Rue20 Español/Rabat
La decisión de Marco Rubio de no asistir a la cumbre del G20 en Johannesburgo expone el verdadero rostro de Sudáfrica en el escenario internacional. Rubio ha justificado su ausencia denunciando la agenda «antiestadounidense» del gobierno sudafricano, que ha optado por promover políticas hostiles hacia los valores y aliados de Washington en foros internacionales.
El senador ha señalado que Sudáfrica se ha convertido en un facilitador de narrativas y políticas que buscan socavar la influencia de Estados Unidos, promoviendo iniciativas que cuestionan el liderazgo occidental en el orden global. Rubio ha criticado, en particular, el respaldo de Pretoria a medidas económicas y diplomáticas que perjudican los intereses estratégicos de su país, incluyendo la expropiación de propiedad privada y el uso del G20 como una plataforma para promover políticas contrarias a los principios del libre comercio y la cooperación internacional.

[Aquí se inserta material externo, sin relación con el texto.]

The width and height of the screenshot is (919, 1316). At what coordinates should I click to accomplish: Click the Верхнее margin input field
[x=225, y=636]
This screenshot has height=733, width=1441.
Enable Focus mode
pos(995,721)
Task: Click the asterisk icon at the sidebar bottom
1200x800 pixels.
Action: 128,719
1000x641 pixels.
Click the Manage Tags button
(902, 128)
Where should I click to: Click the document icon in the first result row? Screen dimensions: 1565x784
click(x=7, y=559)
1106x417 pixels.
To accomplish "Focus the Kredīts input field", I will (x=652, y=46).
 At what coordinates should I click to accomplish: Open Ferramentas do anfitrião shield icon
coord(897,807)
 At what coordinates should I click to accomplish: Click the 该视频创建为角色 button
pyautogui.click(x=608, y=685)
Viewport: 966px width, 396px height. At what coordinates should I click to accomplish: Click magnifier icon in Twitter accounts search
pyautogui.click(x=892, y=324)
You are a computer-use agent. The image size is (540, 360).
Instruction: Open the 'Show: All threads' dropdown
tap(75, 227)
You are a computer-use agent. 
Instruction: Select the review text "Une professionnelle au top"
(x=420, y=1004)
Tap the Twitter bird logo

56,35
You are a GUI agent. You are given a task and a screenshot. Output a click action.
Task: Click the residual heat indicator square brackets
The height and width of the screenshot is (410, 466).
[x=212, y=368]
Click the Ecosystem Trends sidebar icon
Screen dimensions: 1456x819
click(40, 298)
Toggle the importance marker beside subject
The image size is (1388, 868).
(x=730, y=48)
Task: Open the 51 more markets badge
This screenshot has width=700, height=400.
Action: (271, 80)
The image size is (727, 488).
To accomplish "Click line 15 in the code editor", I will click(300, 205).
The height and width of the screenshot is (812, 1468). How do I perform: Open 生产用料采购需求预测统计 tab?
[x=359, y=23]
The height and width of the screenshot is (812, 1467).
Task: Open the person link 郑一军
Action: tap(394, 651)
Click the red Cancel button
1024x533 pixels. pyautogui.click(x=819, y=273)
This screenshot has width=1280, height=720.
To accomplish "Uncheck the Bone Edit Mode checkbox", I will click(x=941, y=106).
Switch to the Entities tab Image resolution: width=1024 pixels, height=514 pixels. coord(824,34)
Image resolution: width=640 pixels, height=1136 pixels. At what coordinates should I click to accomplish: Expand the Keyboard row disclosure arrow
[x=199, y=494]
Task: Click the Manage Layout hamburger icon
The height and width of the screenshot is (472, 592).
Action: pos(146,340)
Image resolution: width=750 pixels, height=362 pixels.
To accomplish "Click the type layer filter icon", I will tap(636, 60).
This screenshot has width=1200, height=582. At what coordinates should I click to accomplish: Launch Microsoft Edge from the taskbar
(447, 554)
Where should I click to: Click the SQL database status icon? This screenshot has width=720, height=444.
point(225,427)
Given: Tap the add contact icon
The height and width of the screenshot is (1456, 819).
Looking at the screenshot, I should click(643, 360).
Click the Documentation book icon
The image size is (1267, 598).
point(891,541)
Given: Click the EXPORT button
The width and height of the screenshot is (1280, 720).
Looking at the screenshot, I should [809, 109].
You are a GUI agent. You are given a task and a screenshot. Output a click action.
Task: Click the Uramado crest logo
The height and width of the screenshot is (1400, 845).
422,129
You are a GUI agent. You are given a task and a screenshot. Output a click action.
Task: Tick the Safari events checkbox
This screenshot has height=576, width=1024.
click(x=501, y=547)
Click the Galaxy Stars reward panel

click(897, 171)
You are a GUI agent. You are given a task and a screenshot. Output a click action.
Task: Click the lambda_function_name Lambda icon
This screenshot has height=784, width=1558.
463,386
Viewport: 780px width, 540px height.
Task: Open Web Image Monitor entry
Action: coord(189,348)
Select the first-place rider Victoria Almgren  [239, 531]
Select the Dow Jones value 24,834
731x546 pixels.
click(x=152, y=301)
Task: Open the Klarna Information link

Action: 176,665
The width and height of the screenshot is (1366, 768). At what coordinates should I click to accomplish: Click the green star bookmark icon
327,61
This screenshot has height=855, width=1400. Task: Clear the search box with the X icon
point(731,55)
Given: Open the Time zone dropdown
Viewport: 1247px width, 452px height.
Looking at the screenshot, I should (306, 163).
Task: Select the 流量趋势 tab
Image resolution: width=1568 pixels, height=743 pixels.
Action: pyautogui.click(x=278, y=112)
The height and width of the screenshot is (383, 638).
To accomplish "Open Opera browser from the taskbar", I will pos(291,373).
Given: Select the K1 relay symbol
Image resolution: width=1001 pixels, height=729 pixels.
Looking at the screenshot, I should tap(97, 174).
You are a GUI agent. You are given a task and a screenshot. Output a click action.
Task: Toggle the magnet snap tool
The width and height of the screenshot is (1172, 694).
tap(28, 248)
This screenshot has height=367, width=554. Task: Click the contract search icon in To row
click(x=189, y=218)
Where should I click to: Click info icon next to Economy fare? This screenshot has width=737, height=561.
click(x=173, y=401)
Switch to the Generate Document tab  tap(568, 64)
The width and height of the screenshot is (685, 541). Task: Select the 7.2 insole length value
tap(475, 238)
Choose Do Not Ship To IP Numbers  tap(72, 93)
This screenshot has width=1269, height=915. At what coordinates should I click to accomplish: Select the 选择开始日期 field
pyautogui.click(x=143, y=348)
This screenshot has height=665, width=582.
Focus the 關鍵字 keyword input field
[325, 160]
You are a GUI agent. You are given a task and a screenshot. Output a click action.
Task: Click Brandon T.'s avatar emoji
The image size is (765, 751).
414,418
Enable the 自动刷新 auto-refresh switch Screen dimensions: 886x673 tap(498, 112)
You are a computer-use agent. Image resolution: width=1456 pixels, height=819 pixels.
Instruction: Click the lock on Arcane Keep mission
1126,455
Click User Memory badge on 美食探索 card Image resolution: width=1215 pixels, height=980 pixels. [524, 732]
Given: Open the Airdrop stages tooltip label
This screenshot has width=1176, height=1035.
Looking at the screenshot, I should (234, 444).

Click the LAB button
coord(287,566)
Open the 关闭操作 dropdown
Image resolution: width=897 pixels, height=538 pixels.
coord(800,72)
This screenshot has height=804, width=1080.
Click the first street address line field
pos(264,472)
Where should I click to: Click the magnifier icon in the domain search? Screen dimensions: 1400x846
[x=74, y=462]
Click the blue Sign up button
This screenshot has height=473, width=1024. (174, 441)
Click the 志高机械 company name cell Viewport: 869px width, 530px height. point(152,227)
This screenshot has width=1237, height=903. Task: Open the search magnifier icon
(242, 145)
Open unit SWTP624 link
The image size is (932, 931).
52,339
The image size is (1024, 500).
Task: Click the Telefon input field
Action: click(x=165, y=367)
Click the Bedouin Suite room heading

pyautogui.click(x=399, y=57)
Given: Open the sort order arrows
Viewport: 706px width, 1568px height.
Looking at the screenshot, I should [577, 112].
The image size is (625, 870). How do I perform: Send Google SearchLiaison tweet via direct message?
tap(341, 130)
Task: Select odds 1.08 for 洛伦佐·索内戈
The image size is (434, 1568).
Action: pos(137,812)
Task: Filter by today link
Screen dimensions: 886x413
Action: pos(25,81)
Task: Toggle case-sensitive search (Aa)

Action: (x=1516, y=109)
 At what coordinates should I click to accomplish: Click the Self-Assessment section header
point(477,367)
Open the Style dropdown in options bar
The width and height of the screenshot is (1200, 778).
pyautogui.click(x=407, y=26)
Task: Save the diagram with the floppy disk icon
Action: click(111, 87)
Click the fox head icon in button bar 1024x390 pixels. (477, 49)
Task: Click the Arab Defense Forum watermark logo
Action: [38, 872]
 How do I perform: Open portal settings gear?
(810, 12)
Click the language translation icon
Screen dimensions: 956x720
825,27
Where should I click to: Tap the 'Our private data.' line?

El G20 debería ser un espacio para la cooperación económica y la estabilidad global, no un foro donde se impulse una agenda ideológica sesgada contra otros países. El hecho de que un alto funcionario estadounidense como Rubio haya decidido marginarse de esta reunión refleja el deterioro de la imagen de Sudáfrica como un actor serio en la diplomacia global. Su insistencia en promover una retórica hostil solo contribuye a su aislamiento y debilita su capacidad de interlocución con las potencias mundiales.